Lundi 20 juillet : les ministres des Affaires étrangères de l’Union européenne doivent formellement endosser l’accord de Vienne, une formalité.

Mercredi 22 juillet. Le président américain Barack Obama doit donner une conférence de presse sur le sujet. Une saisine du Conseil de sécurité de l’ONU est attendue dans la semaine. Celui-ci doit adopter une résolution validant l’accord et annulant ses précédentes résolutions dans ce dossier.

Là aussi, cette étape relève d’une formalité, l’accord ayant été directement négocié par les cinq membres permanents du Conseil de sécurité.

Septembre : le Congrès américain doit rendre son avis sur l’accord, une étape potentiellement délicate.

Le président Obama pourra opposer son veto à un éventuel rejet.
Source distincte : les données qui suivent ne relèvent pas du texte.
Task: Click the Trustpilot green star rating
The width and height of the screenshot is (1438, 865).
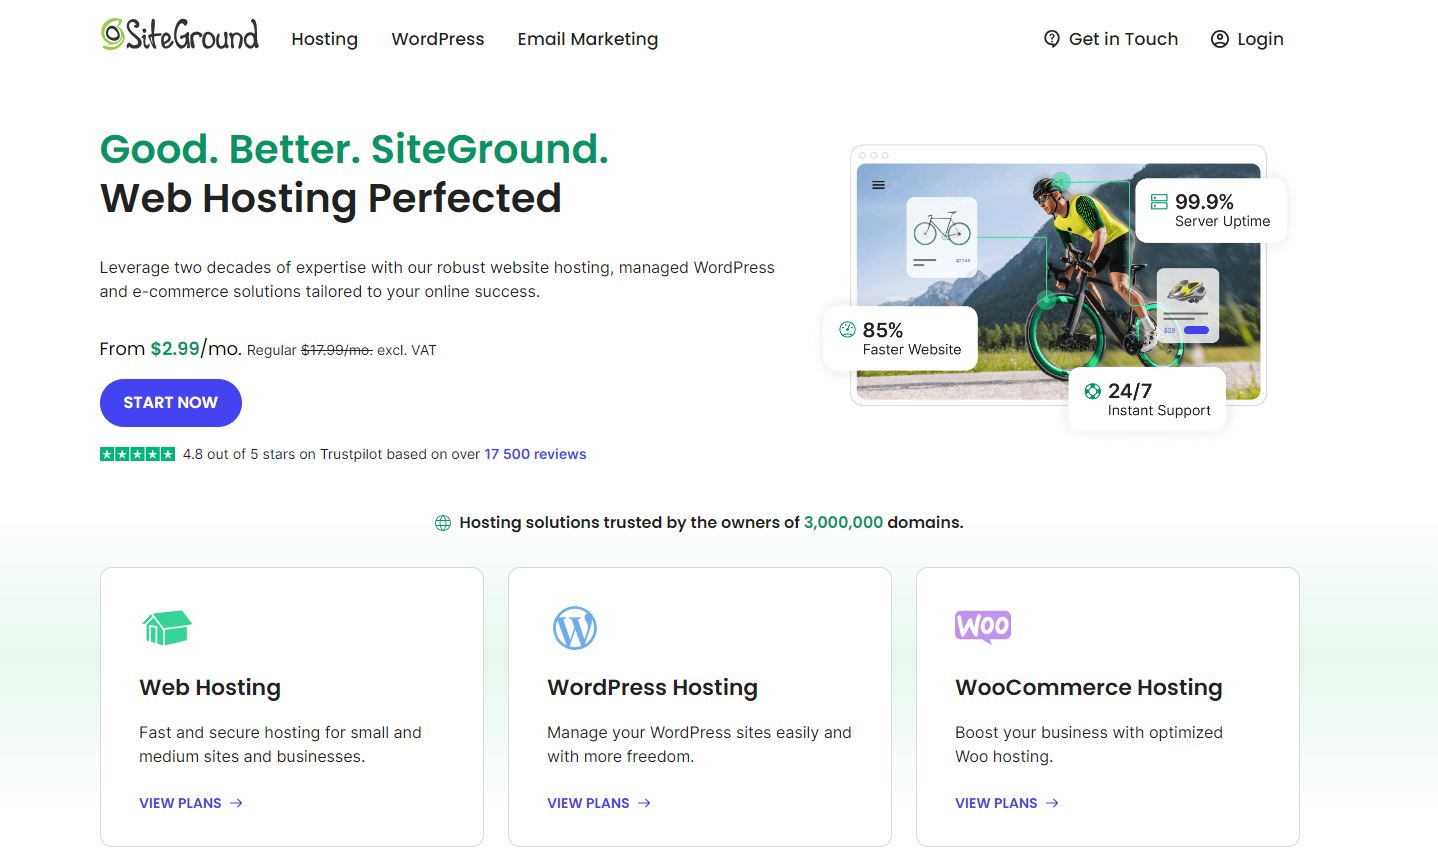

Si ce rejet devait être confirmé à une majorité des deux-tiers, l’accord serait invalidé. Un tel scénario est improbable. Mais un va-et-vient est susceptible d’étendre la procédure jusqu’à début octobre.

Parallèlement, en Iran, l’accord doit être soumis au Conseil suprême de sécurité nationale (CSSN), une instance qui dépend du Guide suprême Ali Khamenei et qui compte en son sein deux des principaux artisans de l’accord, le président Hassan Rouhani et le ministre des Affaires étrangères Mohammad Javad Zarif.

Le texte doit ensuite être validé par le Parlement. Son président, Ali Larijani, a indiqué qu’il ne s’opposerait pas à un accord soutenu par M. Khamenei. Aucune date n’a été annoncée pour ces deux étapes, qui devraient toutefois être franchies dans les quatre mois au plus tard.

Novembre : début probable de la mise en oeuvre de l’accord par l’Iran, selon M. Zarif.

Mi-décembre : l’Agence internationale de l’énergie atomique (AIEA), le gendarme nucléaire de l’ONU, doit rendre un rapport sur les activités nucléaires de l’Iran. Cet rapport est crucial en vue de la levée ultérieure des sanctions.

A partir de janvier 2016 : début, le cas échéant, de la levée progressive des sanctions frappant l’Iran.